Wednesday 29 June 2022

Custom input and output for transformer model

Using the Transformer architecture from Attention Is All You Need and it's implementation from Transformer model for language understanding, I want to change the model to accept as input my one dimensional feature array using a Dense layer with 30 units (for encoder), and classify into 6 classes as onehot using Dense with 6 units (for decoder).

The first thing I tried to change is Encoder class :

class Encoder(tf.keras.layers.Layer):
  def __init__(self,*, num_layers, d_model, num_heads, dff, input_size,
    super(Encoder, self).__init__()

    self.d_model = d_model
    self.num_layers = num_layers
    # self.input_layer = tf.keras.layers.Input(shape=(None, input_size))
    self.first_hidden_layer = tf.keras.layers.Dense(d_model, activation='relu', input_shape=(input_size,))
    self.pos_encoding = positional_encoding(input_size, self.d_model)

    self.enc_layers = [
        EncoderLayer(d_model=d_model, num_heads=num_heads, dff=dff, rate=rate)
        for _ in range(num_layers)]

    self.dropout = tf.keras.layers.Dropout(rate)
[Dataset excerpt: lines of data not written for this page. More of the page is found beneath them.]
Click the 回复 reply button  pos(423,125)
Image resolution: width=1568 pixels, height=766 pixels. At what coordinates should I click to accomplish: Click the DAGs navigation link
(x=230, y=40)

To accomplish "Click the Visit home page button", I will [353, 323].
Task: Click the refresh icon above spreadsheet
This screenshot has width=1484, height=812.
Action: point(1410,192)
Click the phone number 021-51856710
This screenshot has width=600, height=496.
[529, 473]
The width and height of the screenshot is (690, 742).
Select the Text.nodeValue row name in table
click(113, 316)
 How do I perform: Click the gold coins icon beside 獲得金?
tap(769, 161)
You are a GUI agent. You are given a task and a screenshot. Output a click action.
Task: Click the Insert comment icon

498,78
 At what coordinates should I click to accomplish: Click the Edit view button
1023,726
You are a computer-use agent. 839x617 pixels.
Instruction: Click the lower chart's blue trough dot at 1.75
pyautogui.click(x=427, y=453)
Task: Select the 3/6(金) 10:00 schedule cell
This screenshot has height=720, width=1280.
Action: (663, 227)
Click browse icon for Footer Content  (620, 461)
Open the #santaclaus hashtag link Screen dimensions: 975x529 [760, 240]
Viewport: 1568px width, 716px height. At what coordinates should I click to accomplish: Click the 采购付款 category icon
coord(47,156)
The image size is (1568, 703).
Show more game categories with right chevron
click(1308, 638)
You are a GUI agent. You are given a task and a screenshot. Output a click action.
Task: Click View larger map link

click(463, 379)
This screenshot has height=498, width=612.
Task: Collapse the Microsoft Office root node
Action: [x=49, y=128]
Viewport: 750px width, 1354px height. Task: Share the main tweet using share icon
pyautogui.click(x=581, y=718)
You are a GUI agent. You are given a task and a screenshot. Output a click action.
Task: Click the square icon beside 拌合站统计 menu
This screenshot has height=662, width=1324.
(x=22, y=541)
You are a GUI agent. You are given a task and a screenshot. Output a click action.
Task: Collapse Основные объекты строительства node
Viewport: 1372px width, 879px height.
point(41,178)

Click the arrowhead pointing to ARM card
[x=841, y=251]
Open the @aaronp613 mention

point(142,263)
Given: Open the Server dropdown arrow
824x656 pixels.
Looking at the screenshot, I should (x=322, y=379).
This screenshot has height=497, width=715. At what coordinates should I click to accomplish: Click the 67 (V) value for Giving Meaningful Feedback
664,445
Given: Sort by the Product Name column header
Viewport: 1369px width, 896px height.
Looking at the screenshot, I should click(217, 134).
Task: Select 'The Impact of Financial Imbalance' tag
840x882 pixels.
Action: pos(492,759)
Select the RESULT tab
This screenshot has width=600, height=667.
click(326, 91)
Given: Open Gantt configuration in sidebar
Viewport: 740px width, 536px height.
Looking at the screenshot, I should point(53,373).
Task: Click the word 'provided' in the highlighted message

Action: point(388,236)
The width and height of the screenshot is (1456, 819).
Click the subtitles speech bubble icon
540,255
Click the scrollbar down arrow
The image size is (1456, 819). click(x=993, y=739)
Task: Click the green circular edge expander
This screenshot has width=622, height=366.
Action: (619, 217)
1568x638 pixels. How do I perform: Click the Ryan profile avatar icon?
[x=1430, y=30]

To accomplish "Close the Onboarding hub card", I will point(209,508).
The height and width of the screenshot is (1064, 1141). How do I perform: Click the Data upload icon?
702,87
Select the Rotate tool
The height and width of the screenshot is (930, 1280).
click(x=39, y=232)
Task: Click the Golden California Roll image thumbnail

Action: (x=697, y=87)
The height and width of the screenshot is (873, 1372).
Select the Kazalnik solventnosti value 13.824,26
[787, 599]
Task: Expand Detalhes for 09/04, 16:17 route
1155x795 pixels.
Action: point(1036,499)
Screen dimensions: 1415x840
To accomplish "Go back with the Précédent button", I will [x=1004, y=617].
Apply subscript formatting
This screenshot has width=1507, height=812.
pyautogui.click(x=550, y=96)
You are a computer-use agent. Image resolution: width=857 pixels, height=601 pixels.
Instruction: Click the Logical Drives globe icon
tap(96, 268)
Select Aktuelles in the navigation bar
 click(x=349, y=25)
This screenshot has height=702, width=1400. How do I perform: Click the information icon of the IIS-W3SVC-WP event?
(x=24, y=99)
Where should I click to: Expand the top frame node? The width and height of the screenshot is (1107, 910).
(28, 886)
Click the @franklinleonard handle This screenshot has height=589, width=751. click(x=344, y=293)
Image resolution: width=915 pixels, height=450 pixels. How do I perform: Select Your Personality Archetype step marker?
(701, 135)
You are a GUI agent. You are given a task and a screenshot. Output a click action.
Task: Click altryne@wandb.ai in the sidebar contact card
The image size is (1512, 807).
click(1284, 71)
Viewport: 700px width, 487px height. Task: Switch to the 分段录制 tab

  def call(self, x, training, mask):

    seq_len = tf.shape(x)[1]
    x = tf.reshape(x, [64, 29])
    # x = self.input_layer(x)
    x = self.first_hidden_layer(x)
    x *= tf.math.sqrt(tf.cast(self.d_model, tf.float32))
    x += self.pos_encoding[:, :seq_len, :]
    x = self.dropout(x, training=training)

    for i in range(self.num_layers):
      x = self.enc_layers[i](x, training, mask)

    return x  # (batch_size, input_seq_len, d_model)


transformer = Transformer(num_layers=num_layers,d_model=d_model,num_heads=num_heads,dff=dff,input_size=input_size,target_size=target_size,rate=dropout_rate)

but I get many errors on different attempts to add a dense layer to the encoder's input:

ValueError: The last dimension of the inputs to `Dense` should be defined. Found `None`
ValueError: slice index 1 of dimension 0 out of bounds.
'Tensor' object is not callable

I know this model is adapted for natural language task like translating, but my current level of knowledge is very low on this task and it will take a lot of time to learn every details. I just need to test one of my assumption quickly to move forward with others. If you know how to adapt this model with my custom input shape (30, ) and output shape (6, ) I would appreciate a lot.